When can you interchange composition of a limit? I've seen some limit problems where you can do this:
$$
\lim_{x \to \infty} \exp\left({g(x)}\right) = \exp \left( \lim_{x \to \infty }g(x)\right) .
$$
So, I've tried to generalize the result as:
$$
\lim_{x \to \infty} f(g(x)) = f \left( \lim_{x \to \infty }g(x) \right)
$$
and I was just wondering if the result above is actually true, and on what conditions? Perhaps someone can point me to a theorem.
 A: For direct substitution like that to be correct, the function you are substituting into has to be continuous at that value. For example, $\lim \limits_{x \to a} f(x) = f(\lim \limits_{x \to a} x) = f(a) $ only if $f(x)$ is continuous at $x = \lim \limits_{x \to a} x=a$. 
So your generalization would be correct if the outer function $f(x)$ is continuous at the value of the inner limit $x=\lim \limits_{t \to a} g(x)$. This could be for any value of $a$, as long as continuity is ensured.
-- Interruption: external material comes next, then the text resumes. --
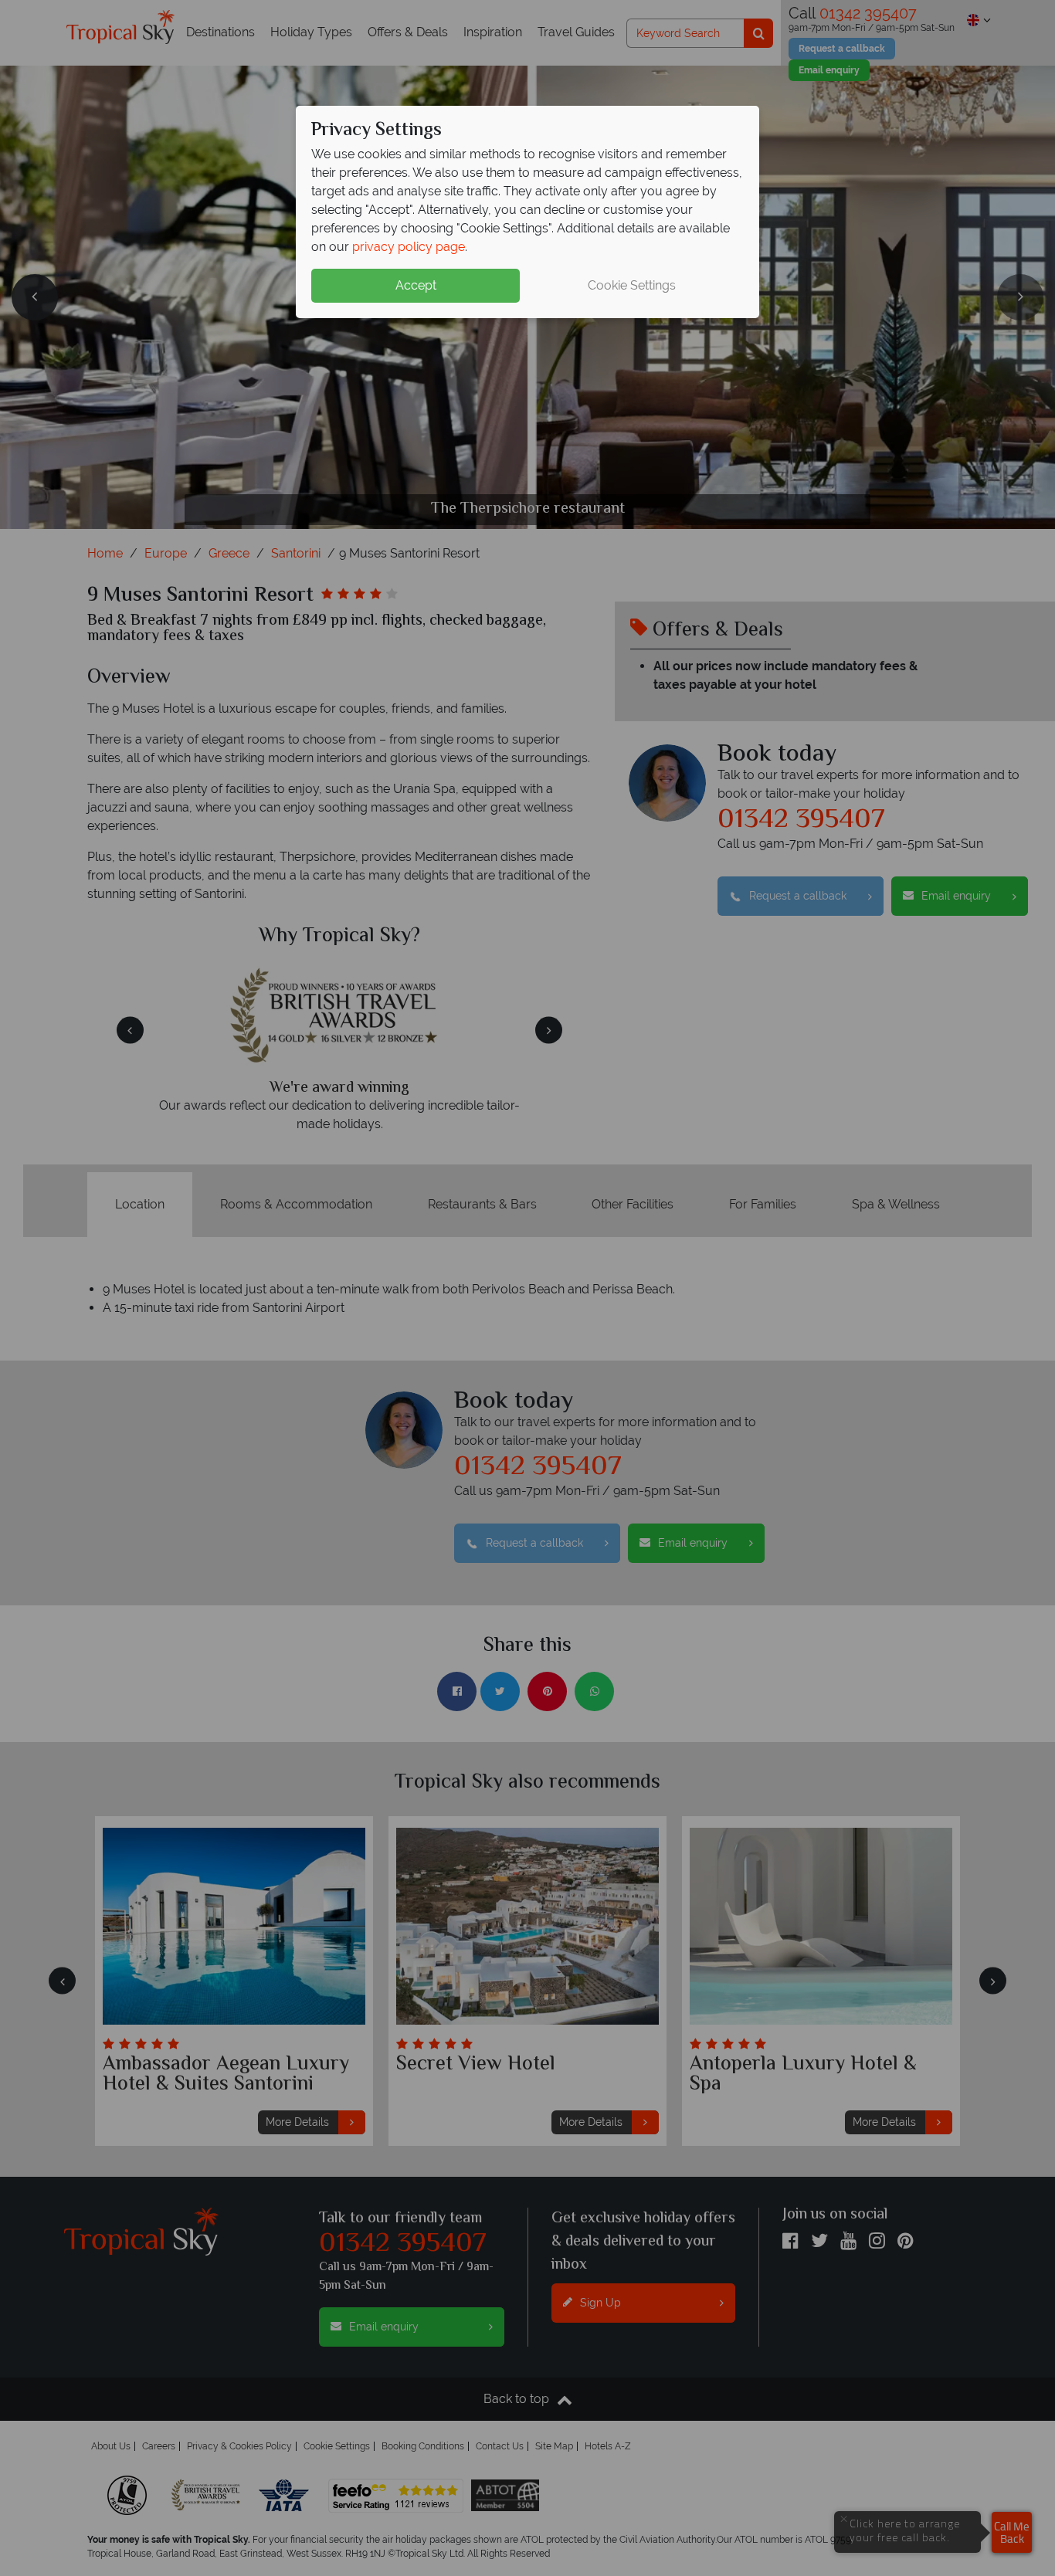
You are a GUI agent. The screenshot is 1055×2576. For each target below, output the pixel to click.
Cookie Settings (632, 285)
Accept (415, 285)
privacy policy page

A: Continuity turns out to be the right condition. As long as $f$ is continuous and the limit of $g$ exists at the point in question, then the limit will commute with composition. That is, for a given $x$ in the domain of $g$,
$$ \lim_{x\to t} f(g(x)) = f (\lim_{x\to t} g(x))$$
When dealing with values at infinity, technically you want the functions to be continuous on the extended real line ( either two point or one point compactifications). In practice, that amounts to proving 
$$ \lim_{x\to \infty} g(x)$$ exists.